*** Text passage ***

I like reading newspapers. Always have. I hate the black smudged fingers, hate the awkwardness of folding the damn things and am not particularly partial to the smell of printer’s ink. But there’s something to be said for the leisurely manipulating with arms and fingers of a veritable blanket of news. In these days of single tap iPhones, reading a paper almost registers as exercise. It’s a kind of kinetic fun reading a beach towel of newsprint, where every square inch is covered in information. It ripples and folds and is big enough to catch the wind in its pleats.
Now here’s the odd part. We read it for relaxation, don’t we? I do. I have a hard time reading it in the morning, because there is so much to accomplish that day. I only have room for that. But as the afternoon turns to evening, I yearn to de-stress. I can’t think about another email or phone call or meeting. I just want to sit, relax and read the paper.

***

Required tasks:
[1] In the passage about reading newspapers, why does the writer have a hard time reading the paper in the morning?
[2] Print the part of the passage about reading newspapers starting at "I like reading" and ending at "in its pleats.".
[3] List every aspect of newspapers that the writer of the passage about reading newspapers says they hate or are not partial to.

*** Dataset extract ***

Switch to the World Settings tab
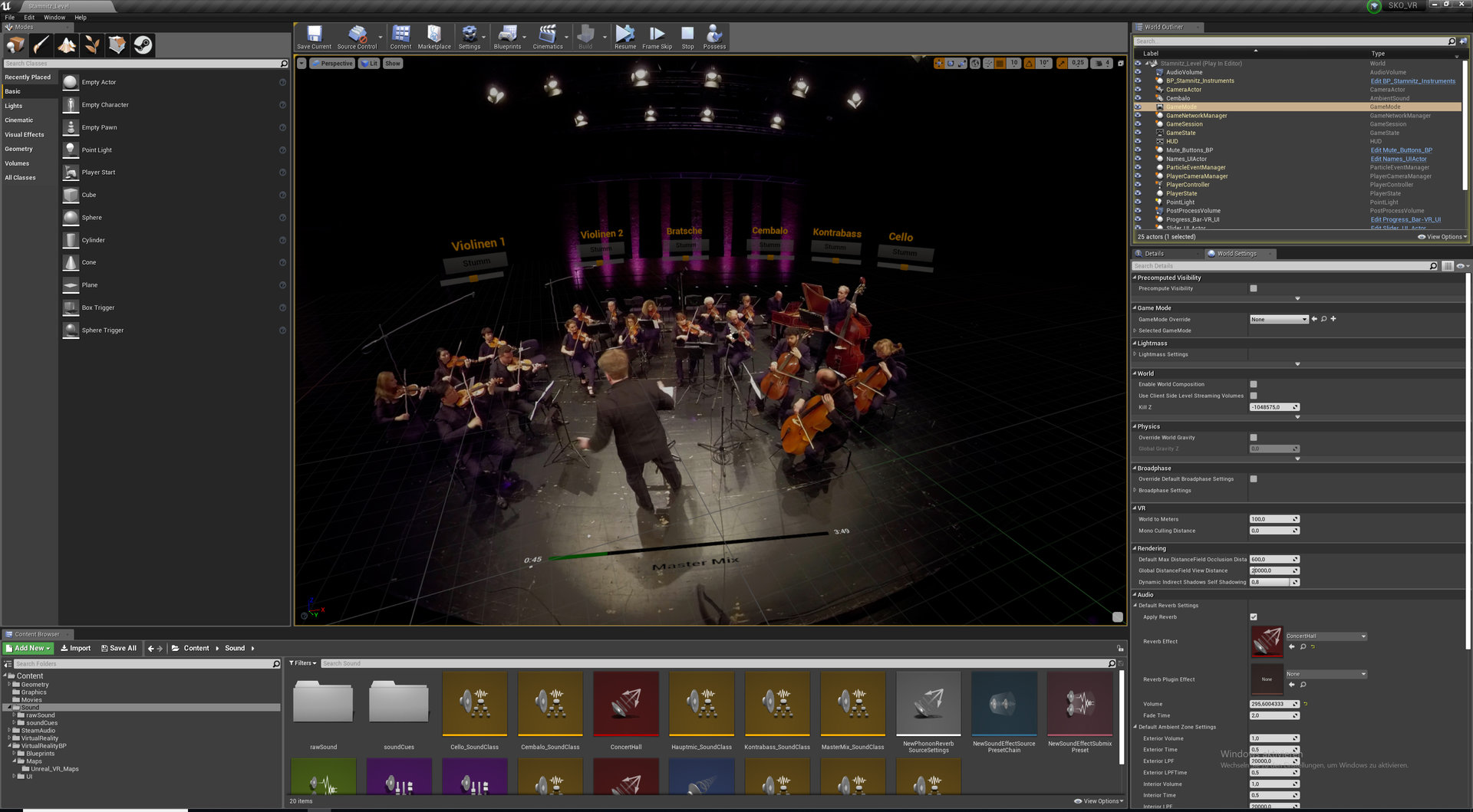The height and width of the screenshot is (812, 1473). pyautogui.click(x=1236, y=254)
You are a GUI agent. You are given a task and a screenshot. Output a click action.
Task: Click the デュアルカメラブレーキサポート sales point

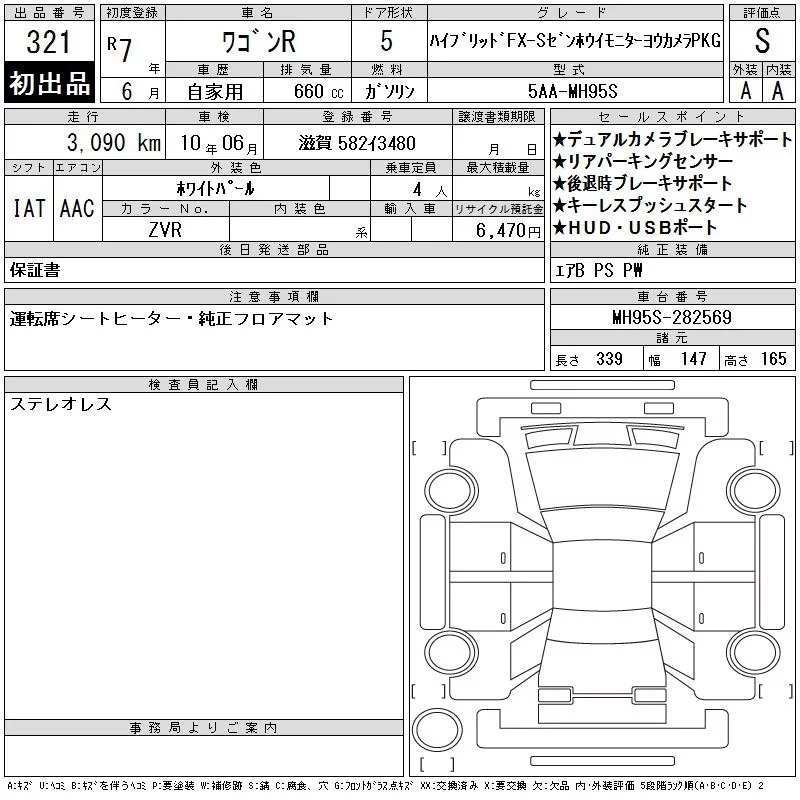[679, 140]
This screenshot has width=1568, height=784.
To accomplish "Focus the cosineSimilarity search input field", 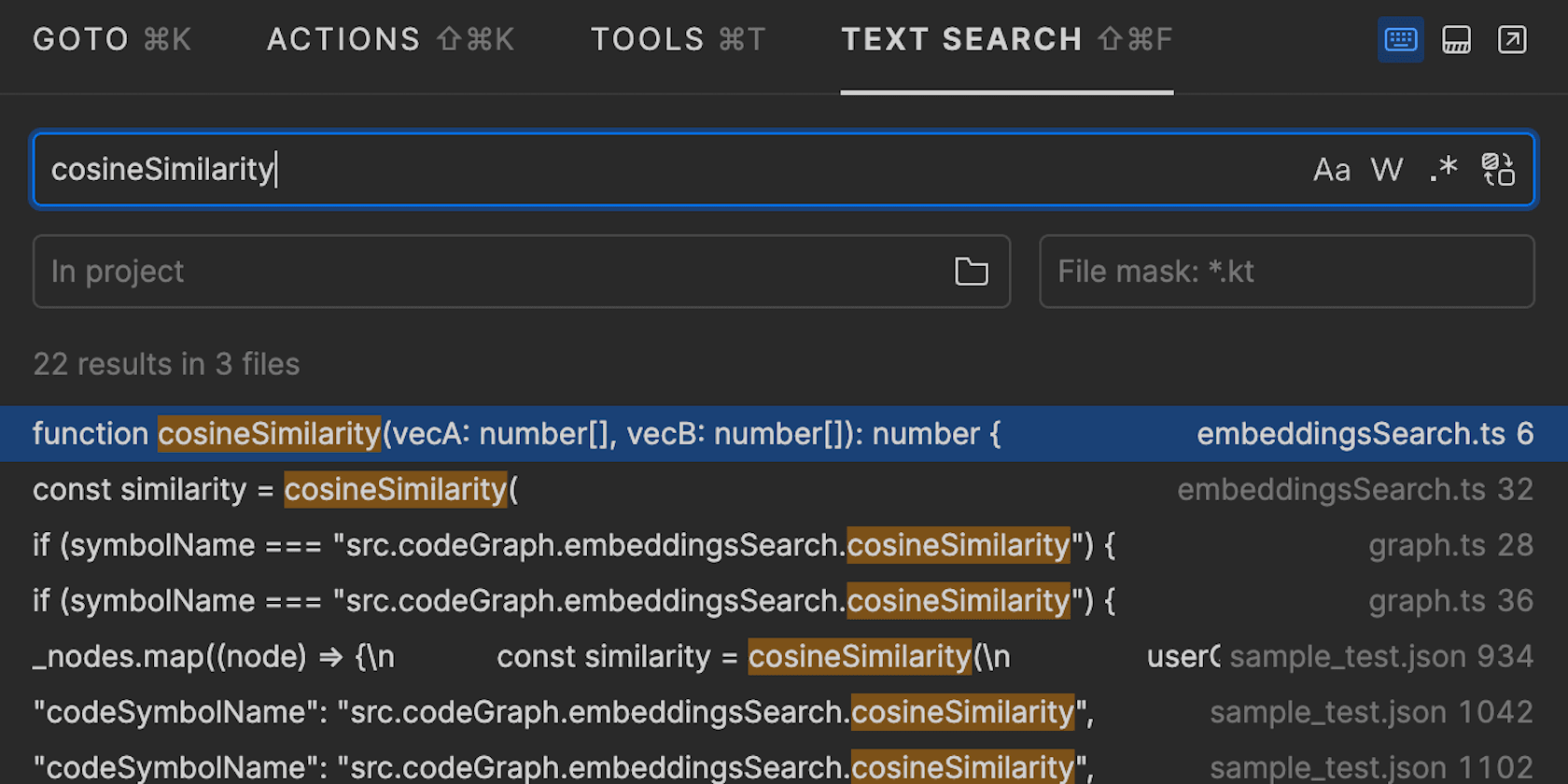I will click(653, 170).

***

Answers in order:
[1] Because there is so much to accomplish that day.

[2]
I like reading newspapers. Always have. I hate the black smudged fingers, hate the awkwardness of folding the damn things and am not particularly partial to the smell of printer’s ink. But there’s something to be said for the leisurely manipulating with arms and fingers of a veritable blanket of news. In these days of single tap iPhones, reading a paper almost registers as exercise. It’s a kind of kinetic fun reading a beach towel of newsprint, where every square inch is covered in information. It ripples and folds and is big enough to catch the wind in its pleats.

[3] The black smudged fingers, the awkwardness of folding them, and the smell of printer's ink.